Reception areas often than not fail to attract the attention that they deserve from architects and designers-alike right at the design stage. Consequently, this is a dead space that’s adorned by illogical sharp angles, of uneven lengths and a space that’s left from demarcations made to fit the backbone departments of most organisations.
This was no exception in a recent interior design project that a friend of mine, Aaron Kachali and myself proposed for an organisation at Central Park in Lusaka. No expense was spared in the endeavor to revamp this regularly unappreciated space as is evident with the help of visual aide.
The interior of this one roomed space has been designed to underline the characteristics of reception areas – ease and space; and visible elements of the concrete beam structure of the roof add a commercial appeal to this public space designated for visitors to the building whereas natural materials like timber for shelving make it cosy.

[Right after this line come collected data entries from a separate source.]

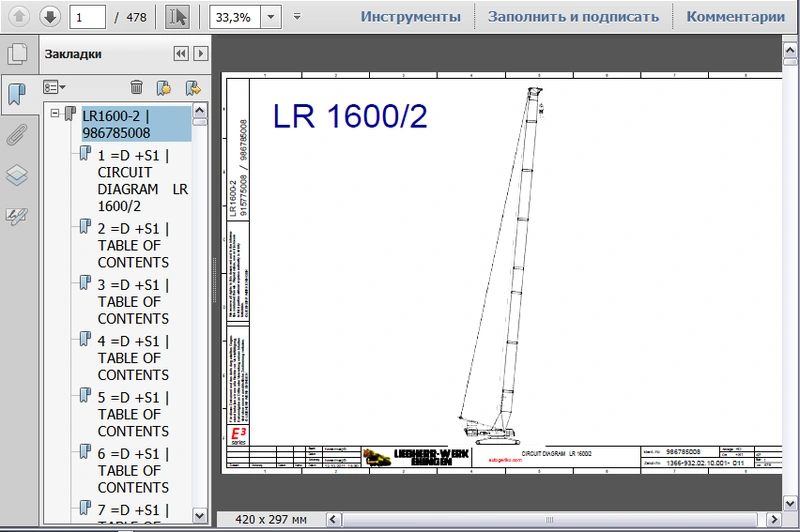Viewport: 800px width, 532px height.
Task: Open the bookmark options menu dropdown
Action: (x=55, y=88)
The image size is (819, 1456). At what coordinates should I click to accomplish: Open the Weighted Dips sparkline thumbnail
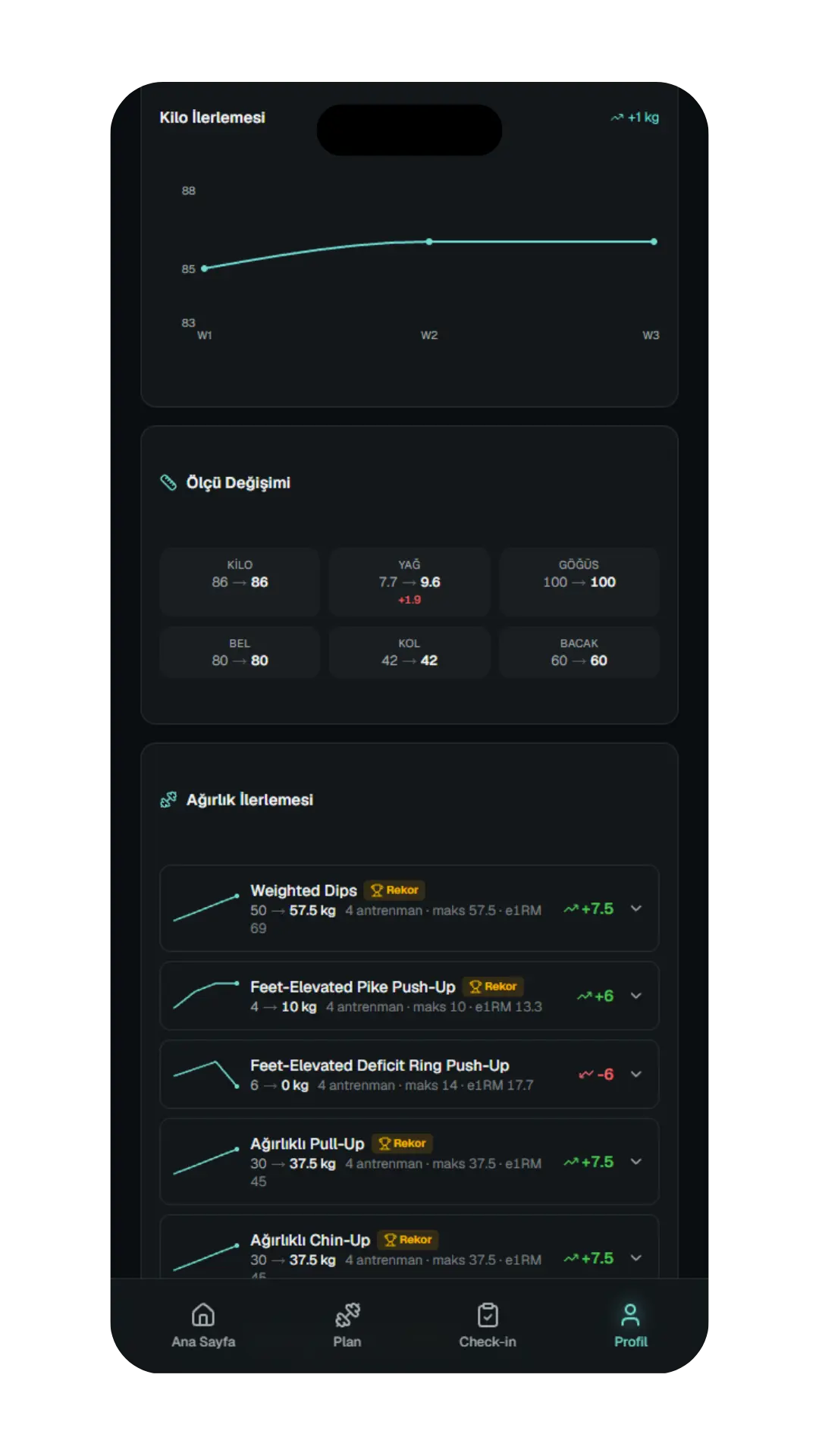(206, 908)
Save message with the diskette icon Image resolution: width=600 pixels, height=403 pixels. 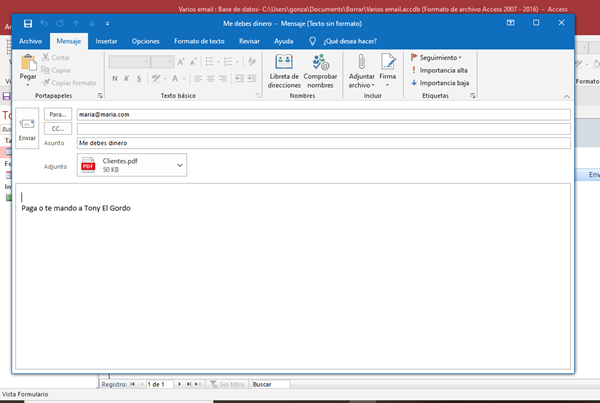(27, 22)
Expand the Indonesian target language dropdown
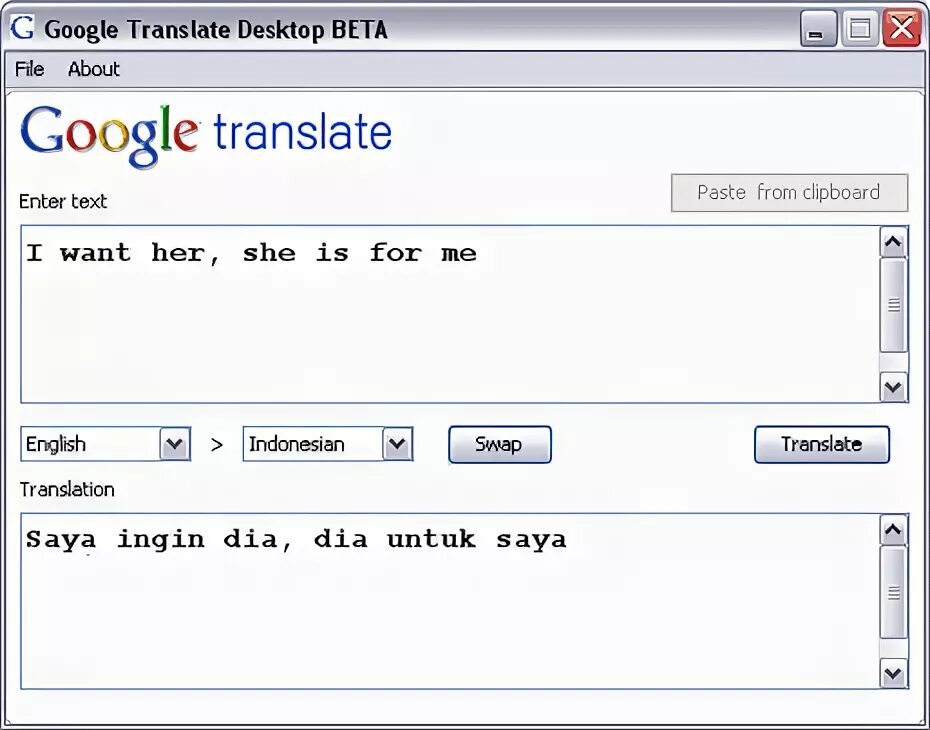 pos(397,445)

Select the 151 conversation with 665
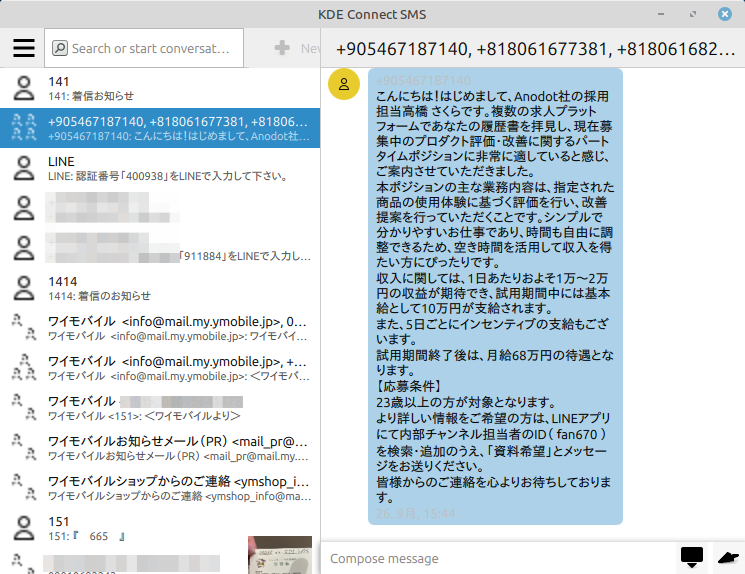click(140, 528)
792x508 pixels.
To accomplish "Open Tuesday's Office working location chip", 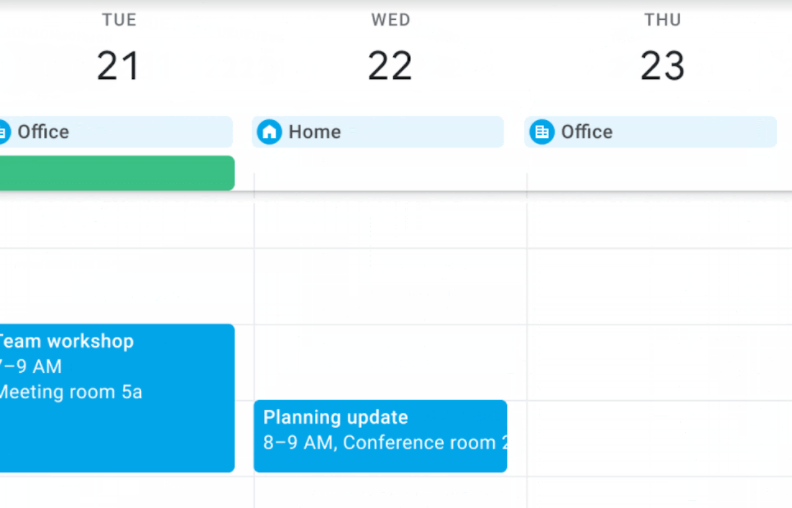I will 116,132.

The space consists of two zones – a desk and a waiting area, and are heavily ventilated owing to the massive window through which fresh air and natural light seep in. With this window, occupants can also see into the exterior. This indoor-outdoor atmosphere is further promoted by means of incorporating potted plants into this environment.
Lastly, a noteworthy feature in this space is a TV screen that can be viewed from any angle and is placed in a far corner. This telly is on a revolving bracket. It is not an off-the-shelf bracket but the atypical tailored product to be designed and made especially for this space, and can be allowed to adjust the rake angle in all directions.